An example of an active site: the serine proteases

The serine proteases have been introduced in the section on enzymes in the chapter on Tertiary Structure .

Tertiary structure of the Chymotrypsin Superfamily

The homologous enzymes chymotrypsin, trypsin and elastase consist of two similar domains, each of which is a six-stranded antiparallel beta barrel . Some of the loops between the strands include helical sections.

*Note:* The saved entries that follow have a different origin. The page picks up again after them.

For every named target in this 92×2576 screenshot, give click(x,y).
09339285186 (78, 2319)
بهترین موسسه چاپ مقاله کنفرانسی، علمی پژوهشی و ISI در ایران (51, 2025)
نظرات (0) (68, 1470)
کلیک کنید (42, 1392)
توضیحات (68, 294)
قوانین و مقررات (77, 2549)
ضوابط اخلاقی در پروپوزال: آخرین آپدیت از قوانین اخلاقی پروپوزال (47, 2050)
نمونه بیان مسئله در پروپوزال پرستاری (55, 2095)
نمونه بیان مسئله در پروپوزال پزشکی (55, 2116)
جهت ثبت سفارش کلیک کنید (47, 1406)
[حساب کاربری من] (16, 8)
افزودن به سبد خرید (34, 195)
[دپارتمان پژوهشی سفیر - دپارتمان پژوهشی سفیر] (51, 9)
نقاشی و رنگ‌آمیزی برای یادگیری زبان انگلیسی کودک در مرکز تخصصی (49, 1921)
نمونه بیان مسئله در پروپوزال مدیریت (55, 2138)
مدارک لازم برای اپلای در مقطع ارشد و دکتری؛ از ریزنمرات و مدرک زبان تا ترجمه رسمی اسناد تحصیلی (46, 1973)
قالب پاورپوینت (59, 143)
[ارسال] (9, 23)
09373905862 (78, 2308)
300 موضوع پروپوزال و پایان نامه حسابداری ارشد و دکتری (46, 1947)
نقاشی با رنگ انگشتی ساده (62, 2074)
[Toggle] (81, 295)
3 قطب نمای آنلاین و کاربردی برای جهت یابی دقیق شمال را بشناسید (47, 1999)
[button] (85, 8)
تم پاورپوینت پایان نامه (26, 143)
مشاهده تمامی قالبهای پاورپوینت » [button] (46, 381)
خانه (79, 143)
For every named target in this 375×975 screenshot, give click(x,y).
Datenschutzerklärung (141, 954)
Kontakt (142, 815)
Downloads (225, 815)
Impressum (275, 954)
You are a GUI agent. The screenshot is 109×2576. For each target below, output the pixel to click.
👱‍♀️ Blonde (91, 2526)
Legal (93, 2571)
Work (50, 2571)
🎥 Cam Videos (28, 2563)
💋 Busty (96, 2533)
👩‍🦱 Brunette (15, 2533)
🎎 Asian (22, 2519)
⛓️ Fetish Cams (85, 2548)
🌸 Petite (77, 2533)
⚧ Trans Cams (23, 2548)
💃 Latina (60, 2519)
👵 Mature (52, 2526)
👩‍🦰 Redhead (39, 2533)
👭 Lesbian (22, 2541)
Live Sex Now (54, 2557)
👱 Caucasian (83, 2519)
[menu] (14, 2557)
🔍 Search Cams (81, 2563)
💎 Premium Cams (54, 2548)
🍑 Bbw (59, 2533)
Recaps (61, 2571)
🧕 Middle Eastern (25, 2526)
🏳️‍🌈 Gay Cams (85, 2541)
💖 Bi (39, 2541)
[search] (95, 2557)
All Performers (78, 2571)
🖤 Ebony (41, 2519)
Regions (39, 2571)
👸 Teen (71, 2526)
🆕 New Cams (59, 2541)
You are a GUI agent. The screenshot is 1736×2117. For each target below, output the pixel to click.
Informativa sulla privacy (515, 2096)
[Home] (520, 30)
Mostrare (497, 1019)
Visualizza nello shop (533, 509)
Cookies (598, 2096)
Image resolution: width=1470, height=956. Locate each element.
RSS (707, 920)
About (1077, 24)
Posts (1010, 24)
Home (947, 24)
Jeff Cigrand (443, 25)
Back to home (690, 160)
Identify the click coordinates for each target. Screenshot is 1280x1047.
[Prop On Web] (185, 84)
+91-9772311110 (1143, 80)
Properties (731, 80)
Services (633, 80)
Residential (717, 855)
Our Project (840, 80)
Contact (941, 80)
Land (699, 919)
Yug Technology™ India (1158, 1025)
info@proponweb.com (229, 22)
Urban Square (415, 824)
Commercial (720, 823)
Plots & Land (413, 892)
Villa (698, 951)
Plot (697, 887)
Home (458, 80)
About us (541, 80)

The two domains are different colours

Recall that chymotrypsin consists of three chains, due to several cleavages of the initial zymogen polypeptide. These chains are joined by disulphide bonds. Trypsin on the other hand is a single chain, as the zymogen is activated by removal of the first six residues. There is a marked difference between the conformation of four regions (called the activation domain ) of the trypsin polypeptide compared to its zymogen (Stroud et al, 1977; Huber and Bode, 1978).

Gail Schuman has produced this material on the trypsin zymogen, trypsinogen.

Substrates of serine proteases

Proteases are all hydrolases - i.e. they cleave bonds by hydrolysis. Proteases are so named because they hydrolyse peptide bonds; however the chymotrypsin superfamily of serine proteases also cleave ester bonds of certain synthetic substrates.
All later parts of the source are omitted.